TRY IT – While copying the entries exactly, leave out each picture they contain.

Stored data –
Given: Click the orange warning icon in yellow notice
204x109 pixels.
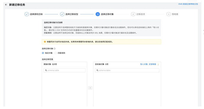Looking at the screenshot, I should [x=45, y=42].
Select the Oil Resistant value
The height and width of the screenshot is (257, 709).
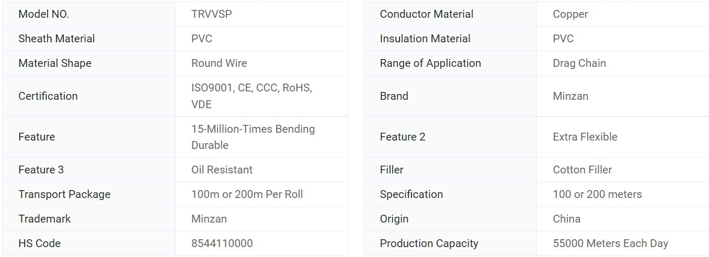[x=222, y=170]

SOLUTION FOR THIS TASK –
Given: Click the orange warning icon in yellow notice
204x109 pixels.
Looking at the screenshot, I should [x=45, y=42].
Select the Oil Resistant value
The height and width of the screenshot is (257, 709).
[x=222, y=170]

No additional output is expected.